● **QUOTED TEXT**

_ _ _

Cathy Weber’s career as a professional musician includes many years as soprano soloist, chorister, choral director, workshop leader and teacher of classical singing.
Coming to Australia from Holland in 1955, Cathy Weber completed her education at Cabra, a Dominican College for girls in Adelaide. For the first two years, the Weber family ran a small delicatessen in Tynte Street North Adelaide, and then her four brothers started up in business in Torrens Road Brompton.
In Holland, Cathy had studied piano to Grade Seven level. But she was increasingly drawn to choral classical and sacred music; there had always been a strong family tradition of choir membership in Holland. As the family settled into life in Australia, and with her brother Bert Weber, Cathy joined church choirs in North Adelaide and then in Norwood.
At the age of 19 and along with her brother Bert, Cathy became a member of the Adelaide Philharmonic Choir, whose conductor at that time was the great Norman Chinner, for many years, he also directed the Adelaide Symphony Orchestra and the Adelaide Singers. As the youngest member of the choir at that time, Cathy was featured in an article in The Adelaide News of Thursday 13 November 1958.
Cathy gained the Licentiate in Singing Performance at The Elder Conservatorium at The University of Adelaide, and then for over thirty years, appeared as featured soprano soloist in many recitals, operas, musical comedies, oratorios and masses, and performances of new music.
In the early 1960s, Cathy performed in several operetta and musical productions, included lead roles as Tuptin in The King and I; Katherine in The Vagabond King; Rose Maybud in Ruddigore; and the soprano role of Patience in Patience by Gilbert and Sullivan. Early in her career, Cathy performed in a number of live brodcasts of lighter music, from the Regent Theatre, with Adelaide organist Alec Regan. She was also a member of the Edmund Grey Quartet, formed by John Edmund and Donald Grey from Theatre 62 where many of these operettas and musicals were performed.
In addition to membership of the Adelaide Philharmonic Choir and of the St Francis Xavier Cathedral Choir, Cathy was a foundation member of The Corinthian Singers, directed by James Govenlock.

_ _ _

● **SET TASKS**
A: According to the Cathy Weber biography, what qualification did she gain at The Elder Conservatorium?
B: Say whether each statement agrees with the Cathy Weber biography, answering yes or no and quoting the deciding words: (i) for their first two years in Australia, the Weber family ran a delicatessen in North Adelaide; (ii) in Holland, Cathy studied piano to Grade Eight level; (iii) The Corinthian Singers were directed by Norman Chinner.
C: Continue the Cathy Weber biography from its last sentence.

● **ENTRIES SUPPLIED**

_ _ _

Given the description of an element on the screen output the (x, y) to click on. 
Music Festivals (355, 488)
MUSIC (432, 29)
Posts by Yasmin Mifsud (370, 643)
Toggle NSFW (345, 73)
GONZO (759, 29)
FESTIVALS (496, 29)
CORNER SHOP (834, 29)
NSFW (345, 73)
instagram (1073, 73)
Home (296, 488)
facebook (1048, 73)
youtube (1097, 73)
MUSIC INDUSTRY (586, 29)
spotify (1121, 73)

_ _ _

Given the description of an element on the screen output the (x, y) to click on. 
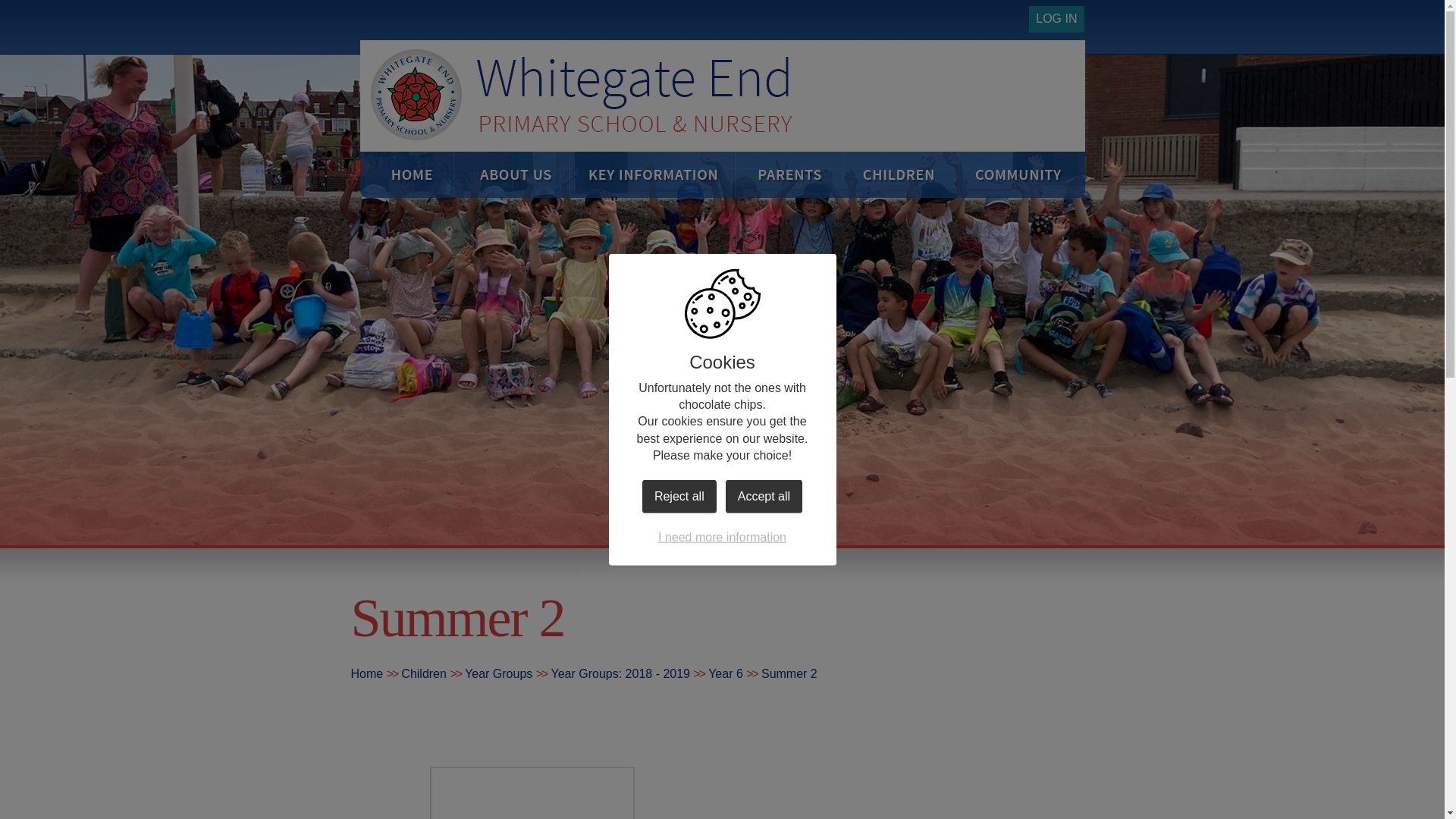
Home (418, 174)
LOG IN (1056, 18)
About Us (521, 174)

_ _ _

● **PER-TASK ANSWERS**
A: The Licentiate in Singing Performance.

B:
(i) Yes: "For the first two years, the Weber family ran a small delicatessen in Tynte Street North Adelaide"
(ii) No: "In Holland, Cathy had studied piano to Grade Seven level."
(iii) No: "Cathy was a foundation member of The Corinthian Singers, directed by James Govenlock."

C:
Roles in Operas
Cathy Weber’s opera performances included the roles of Despina in Cosi Fan Tutti by Mozart in 1968, Euridice in Orpheus by Gluck in 1972, Marcellina in Fidelio by Beethoven in 1972, and Savitri by Gustav Holst (concert version only) in 1979. Cathy was soloist in Ode on St Cecilia by Handel in 1963; the St John Passion by Bach in 1966; Requiem by Fauré in 1974; St Cecilia Mass by Scarlatti in 1977; Samson by Handel in 1978; Dixit Dominus by Handel in 1981; Stabat Mater by Rossini in 1986; and in 1987, the Harmony Mass by Haydn.
For many years, Cathy was a chorister and soloist with the choir of the Cathedral Church of St Francis Xavier in Adelaide. By invitation, Cathy travelled as chorister and soloist with the Cathedral Choir during their December 1990 European tour, under the direction of Organist and Master of Choristers Dr Melville Waters, performing in London, Rome and Salzburg to mention just three of the cities in which the choir performed
The ABC Adelaide Singers
Originally formed during the late 1930s as The ABC Adelaide Wireless Chorus, the name was changed in 1945 to The ABC Adelaide Singers, under the direction of Norman Chinner. For ten years from 1965, Cathy Weber was a member of The ABC Adelaide Singers, a professional group employed by the (then) Australian Broadcasting Commission, and under the direction of Australian conductor Patrick Thomas. Other regular members included Genty Stevens, Carol Kohler, Gillian Middenway, Norma Hunter, Neville Hicks, Malcolm Potter, William Harrison and Max Pearce.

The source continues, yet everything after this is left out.